• WRITTEN EXERCISE 1
Reproduce the passage from the article on Pakistan's IMF talks word for word. Begin at the words "Bailout in the" and stop after "over the meeting.".

Bailout in the Balance as Pakistan Meets With IMF Officials

(Bloomberg) -- Pakistan’s government will meet with International Monetary Fund officials on Thursday with a potential bailout looking increasingly likely, according to a member of the country’s Economic Advisory Council.

An IMF visiting delegation will sit down with Pakistani officials at 11 a.m. in Islamabad, according to the finance ministry. While the talks are part of routine Article IV discussions, Pakistan’s need for external funding and its widening current-account and fiscal deficits will likely loom over the meeting.

“Pakistan’s economy has never been in such a bad shape,” Ashfaque Hasan Khan, an economic adviser to the government and the dean at the business school of Islamabad’s National University of Sciences and Technology, told Bloomberg. Khan said the lack of drastic changes or spending cuts in a revised budget presented this month suggested “perhaps the government has decided to go to the IMF.”

So far, Prime Minister Imran Khan has signaled reluctance to seek aid from the IMF, which may come with considerable constraints. After Khan’s July election victory, U.S. Secretary of State Mike Pompeo said he would oppose the use of IMF funds to pay off billions of dollars of opaque Chinese loans that Pakistan has taken on. The former cricket star has been trying to drum up cash from friendly countries -- including China and Saudi Arabia -- as well as making appeals to its diaspora as he seeks to roll out an “Islamic welfare state.”

Deep Problems

The government has deep problems to fix. Less than 1 percent of the nation’s more than 200 million people file tax returns, foreign-currency reserves have plunged by a third this year to below $10 billion, the current-account deficit stands at more than 5 percent of gross domestic product and the rupee is down 12 percent against the dollar this year. It’s a familiar pattern for South Asia’s second-largest economy, which has taken 12 IMF loans since the late 1980s.

Finance Minister Asad Umar told Bloomberg last month that he estimated Pakistan may need more than $12 billion and a decision on where to source funds had to be made by September. However, the government’s economic advisory body has only held one meeting so far and has yet to discuss a bailout or whether to ask the IMF for support, said Ashfaque Hasan Khan.

• DATA SHOWN
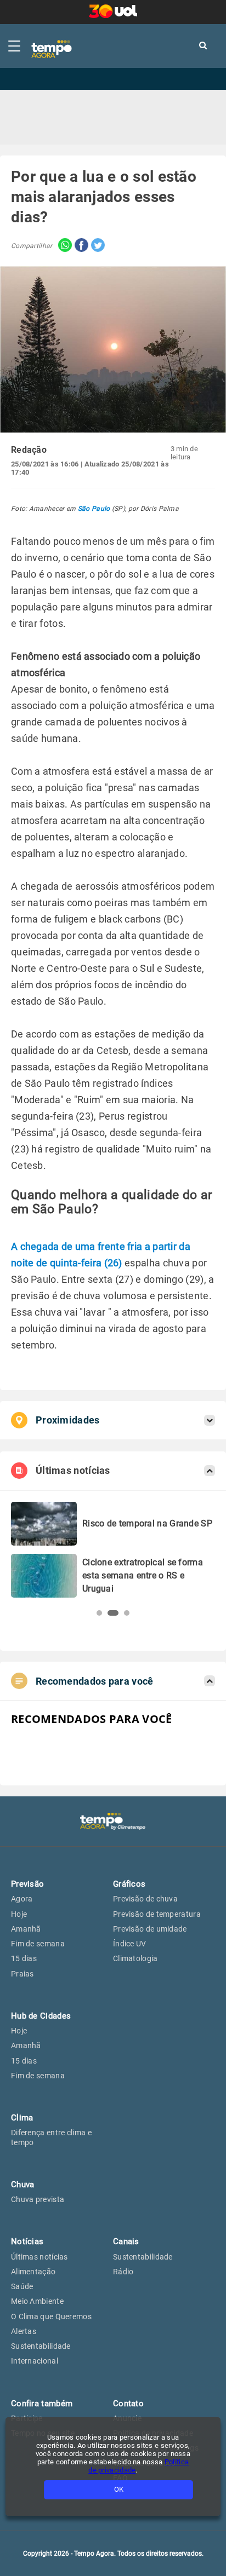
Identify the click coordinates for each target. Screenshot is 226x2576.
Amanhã (26, 1928)
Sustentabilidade (41, 2346)
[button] (99, 1613)
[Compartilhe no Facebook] (80, 246)
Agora (22, 1898)
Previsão (27, 1884)
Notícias (27, 2241)
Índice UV (129, 1943)
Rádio (123, 2271)
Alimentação (33, 2271)
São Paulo (94, 508)
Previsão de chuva (145, 1898)
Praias (22, 1973)
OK (118, 2489)
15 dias (24, 1958)
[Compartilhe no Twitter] (96, 246)
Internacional (34, 2360)
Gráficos (129, 1884)
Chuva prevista (37, 2199)
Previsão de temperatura (157, 1914)
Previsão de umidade (150, 1928)
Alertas (23, 2331)
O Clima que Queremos (51, 2316)
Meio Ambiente (37, 2301)
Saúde (22, 2286)
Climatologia (135, 1958)
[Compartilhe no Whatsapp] (62, 246)
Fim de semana (38, 1943)
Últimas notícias (39, 2256)
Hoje (19, 1914)
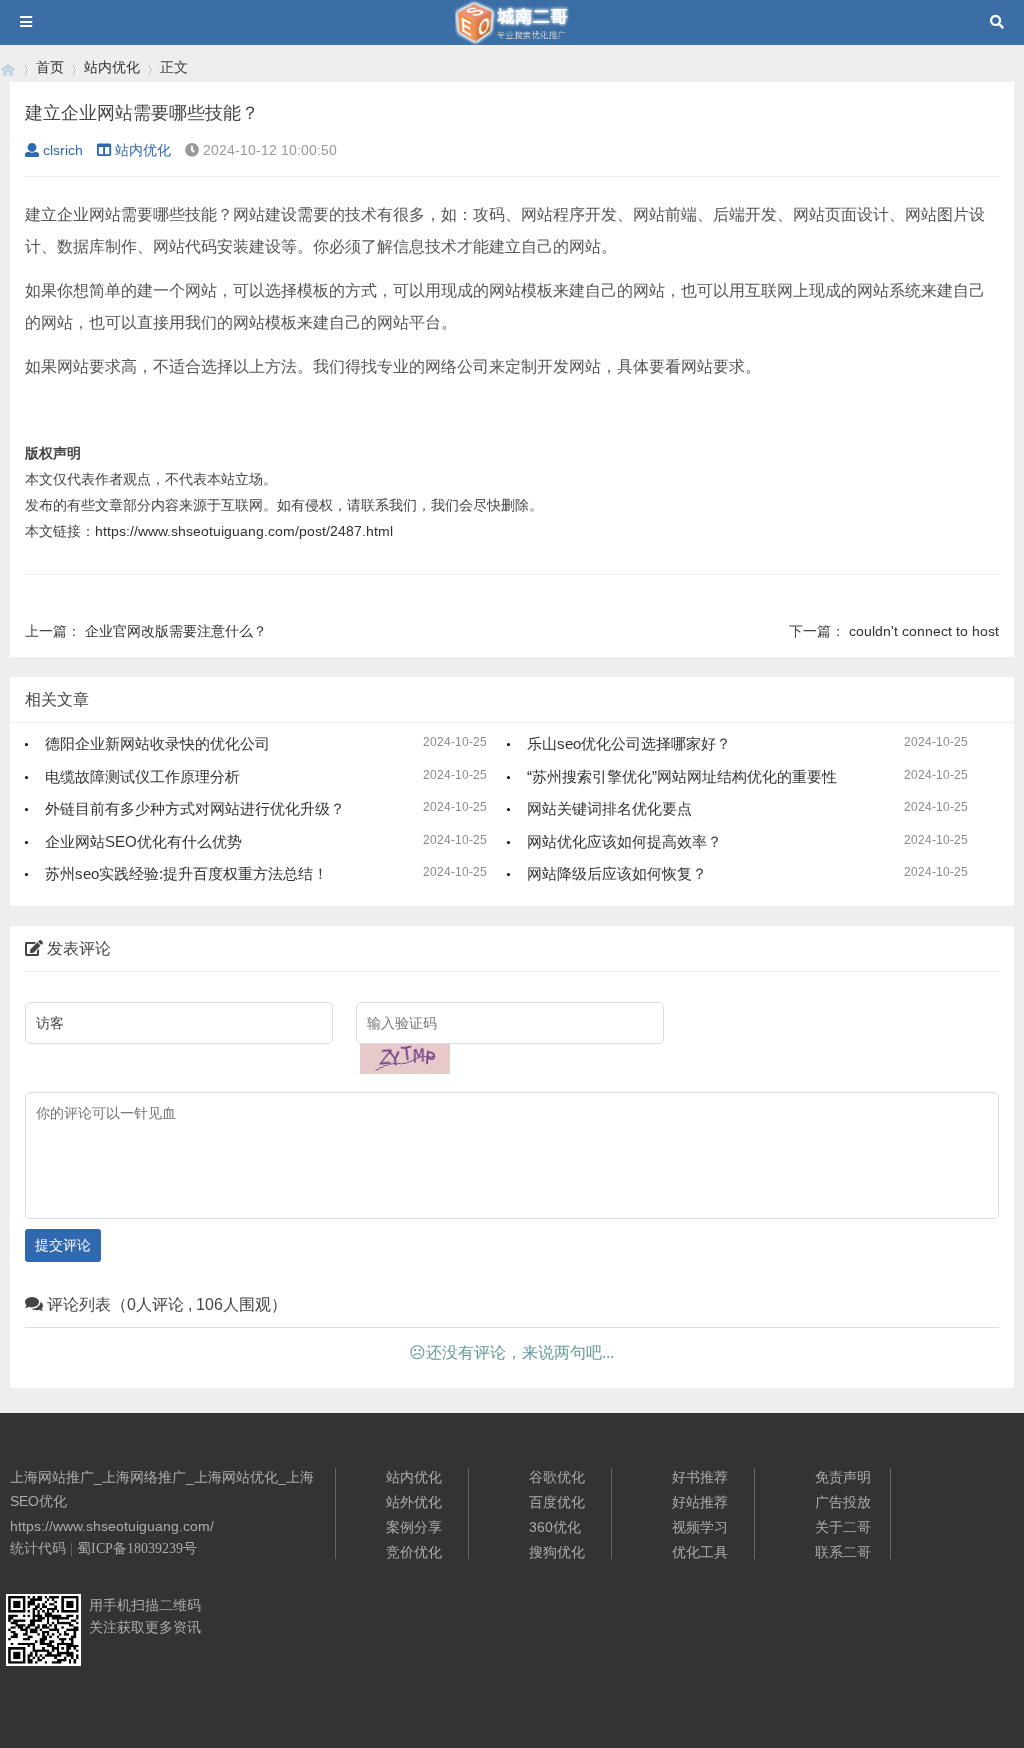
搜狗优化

• WRITTEN EXERCISE 2
Render the records as a Markdown table with the columns Row and Entry. Begin at the line that contains "Previsão de umidade (150, 1928)" and stop after the last line of the records, omitting blank lines and leaving the pictures out.

• EXERCISE SOLUTION 1
Bailout in the Balance as Pakistan Meets With IMF Officials

(Bloomberg) -- Pakistan’s government will meet with International Monetary Fund officials on Thursday with a potential bailout looking increasingly likely, according to a member of the country’s Economic Advisory Council.

An IMF visiting delegation will sit down with Pakistani officials at 11 a.m. in Islamabad, according to the finance ministry. While the talks are part of routine Article IV discussions, Pakistan’s need for external funding and its widening current-account and fiscal deficits will likely loom over the meeting.

• EXERCISE SOLUTION 2
| Row | Entry |
|---|---|
| 1 | Previsão de umidade (150, 1928) |
| 2 | Alertas (23, 2331) |
| 3 | O Clima que Queremos (51, 2316) |
| 4 | Meio Ambiente (37, 2301) |
| 5 | Saúde (22, 2286) |
| 6 | Climatologia (135, 1958) |
| 7 | [Compartilhe no Whatsapp] (62, 246) |
| 8 | Fim de semana (38, 1943) |
| 9 | Últimas notícias (39, 2256) |
| 10 | Hoje (19, 1914) |
| 11 | 搜狗优化 |